Sur Terre, il fallut élire un nouveau chef. Pourquoi ? Parce que le sens de la hiérarchie est inscrit dans les gènes, chers lecteurs, voilà tout. Les Titans désignèrent Cronos, eu égard à son courage. Mais comme ils se méfiait un peu de l’hérédité et des ses fâcheuses conséquences sur la conservation du pouvoir, ils décidèrent que le chef n’aurait pas d’enfants. Or, Cronos, qui était un peu rude de mœurs, ne voulait pas arrêter de jouer à saute croupion. Mais comme il désirait tout autant le pouvoir, il prit la décision de manger ses futurs enfants au petit déjeuner. Rhéa, sa régulière, finit par se lasser de cette fichue manie. Après l’expérimentation du couple, elle aurait bien voulu pouponner (tout un schéma comportemental se dessine, guettant dramatiquement l’humanité à venir). Lorsqu’elle mit au monde deux jumeaux, elle substitua le garçon par une grosse pierre emmitouflée dans des langes (n’allez pas chercher une quelconque raison au choix du mâle, la aussi c’est inscrit dans l’ordre des choses). Cronos n’y vit que du feu et le petit Zeus (c’était lui), fut envoyé sur Terre, loin de son cannibale de Père. Le petit Zeus Skywalker atterrit dans une communauté baba cool de Crète, exclusivement composée de mecs.

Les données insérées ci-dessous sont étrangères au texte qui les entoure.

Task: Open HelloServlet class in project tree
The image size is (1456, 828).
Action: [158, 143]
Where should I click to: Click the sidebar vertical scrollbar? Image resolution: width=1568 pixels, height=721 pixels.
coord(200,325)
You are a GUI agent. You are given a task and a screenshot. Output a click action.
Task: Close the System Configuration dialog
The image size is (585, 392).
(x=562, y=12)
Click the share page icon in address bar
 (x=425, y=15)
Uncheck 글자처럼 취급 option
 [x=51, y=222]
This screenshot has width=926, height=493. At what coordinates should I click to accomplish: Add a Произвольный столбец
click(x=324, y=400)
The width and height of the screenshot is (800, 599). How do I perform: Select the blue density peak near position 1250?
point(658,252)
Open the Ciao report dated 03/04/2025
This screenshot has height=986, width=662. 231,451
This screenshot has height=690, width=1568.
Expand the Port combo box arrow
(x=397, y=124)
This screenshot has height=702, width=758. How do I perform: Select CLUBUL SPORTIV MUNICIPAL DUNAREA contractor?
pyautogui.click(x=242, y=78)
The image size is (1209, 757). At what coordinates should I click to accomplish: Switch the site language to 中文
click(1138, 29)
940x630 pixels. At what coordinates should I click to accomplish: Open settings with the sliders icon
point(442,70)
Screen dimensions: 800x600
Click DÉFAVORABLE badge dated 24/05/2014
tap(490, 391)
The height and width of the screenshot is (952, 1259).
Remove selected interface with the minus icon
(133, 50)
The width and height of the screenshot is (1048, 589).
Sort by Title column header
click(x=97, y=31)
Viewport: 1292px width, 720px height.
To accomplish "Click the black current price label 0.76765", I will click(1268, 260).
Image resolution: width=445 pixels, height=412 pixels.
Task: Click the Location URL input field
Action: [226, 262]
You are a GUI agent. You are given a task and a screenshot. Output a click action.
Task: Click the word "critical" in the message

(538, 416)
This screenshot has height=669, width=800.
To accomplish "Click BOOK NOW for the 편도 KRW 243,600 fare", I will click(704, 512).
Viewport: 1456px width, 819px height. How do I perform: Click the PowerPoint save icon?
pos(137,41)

Passant leur temps à boire de l’ouzo tout en dansant le sirtaki, ils parvinrent à faire suffisamment de tapage pour couvrir les vagissements du petit. Pour le nourrir, ils recrutèrent Amalthée. C’était une chèvre à fort beau pie (diamètre 3,14 cm) qui donnait un lait fort nutritif. Elle avait également une autre particularité, une belle corne au sommet du crâne. Mieux, l’appendice avait la propriété de se remplir régulièrement de fruit et d’hydromel. Vous ne croyez tout de même pas qu’on élève un enfant uniquement avec du fromage de brebis ? C’était la célèbre corne d’abondance.
Bien couvé, Zeus put achever sa croissance dans une ambiance masculine et joyeuse (ceci expliquant peut-être la vie de coureur de jupon doublé de ripailleur qu’il eut). Mais tout ayant une fin, une fois adulte, il lui restait à affronter son destin : son Vador de père.